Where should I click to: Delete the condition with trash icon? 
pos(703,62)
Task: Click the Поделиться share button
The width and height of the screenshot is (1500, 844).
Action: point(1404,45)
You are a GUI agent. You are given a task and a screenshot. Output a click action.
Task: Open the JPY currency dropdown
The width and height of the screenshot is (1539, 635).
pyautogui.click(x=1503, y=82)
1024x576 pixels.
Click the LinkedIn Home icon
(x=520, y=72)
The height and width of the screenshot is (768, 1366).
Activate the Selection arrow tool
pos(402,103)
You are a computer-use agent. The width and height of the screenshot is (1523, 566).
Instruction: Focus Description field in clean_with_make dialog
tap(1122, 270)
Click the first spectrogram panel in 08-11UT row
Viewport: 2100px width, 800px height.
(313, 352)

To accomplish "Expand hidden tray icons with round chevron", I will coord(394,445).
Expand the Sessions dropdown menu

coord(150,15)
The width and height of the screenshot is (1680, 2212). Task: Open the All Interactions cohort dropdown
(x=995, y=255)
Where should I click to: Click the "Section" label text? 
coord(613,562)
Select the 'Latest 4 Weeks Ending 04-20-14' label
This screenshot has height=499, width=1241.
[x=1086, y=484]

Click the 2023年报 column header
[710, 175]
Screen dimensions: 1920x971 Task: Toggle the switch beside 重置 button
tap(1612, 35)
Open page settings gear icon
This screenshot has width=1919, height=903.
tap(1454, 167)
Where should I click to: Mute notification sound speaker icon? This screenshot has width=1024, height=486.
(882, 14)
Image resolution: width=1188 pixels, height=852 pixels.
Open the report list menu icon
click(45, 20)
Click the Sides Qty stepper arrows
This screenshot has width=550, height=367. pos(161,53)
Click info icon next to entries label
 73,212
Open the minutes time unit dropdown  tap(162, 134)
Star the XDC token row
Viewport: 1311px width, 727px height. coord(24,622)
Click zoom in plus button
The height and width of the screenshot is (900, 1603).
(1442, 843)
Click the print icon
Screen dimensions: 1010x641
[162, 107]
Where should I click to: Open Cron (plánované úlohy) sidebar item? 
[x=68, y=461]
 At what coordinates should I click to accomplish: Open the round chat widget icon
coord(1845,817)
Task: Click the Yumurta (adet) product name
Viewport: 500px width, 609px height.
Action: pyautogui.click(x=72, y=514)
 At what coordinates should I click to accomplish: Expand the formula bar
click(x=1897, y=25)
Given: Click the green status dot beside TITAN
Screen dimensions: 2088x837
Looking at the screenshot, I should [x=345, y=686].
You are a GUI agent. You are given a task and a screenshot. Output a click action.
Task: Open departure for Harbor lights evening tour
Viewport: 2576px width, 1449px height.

+ + + + +

Among the entries above, the line containing "Click info icon next to entries label", the line containing "Click the print icon", and all lines between them are to be restated word for word; nothing else belongs in the reply.

Answer for this exercise:
Click info icon next to entries label
 73,212
Open the minutes time unit dropdown  tap(162, 134)
Star the XDC token row
Viewport: 1311px width, 727px height. coord(24,622)
Click zoom in plus button
The height and width of the screenshot is (900, 1603).
(1442, 843)
Click the print icon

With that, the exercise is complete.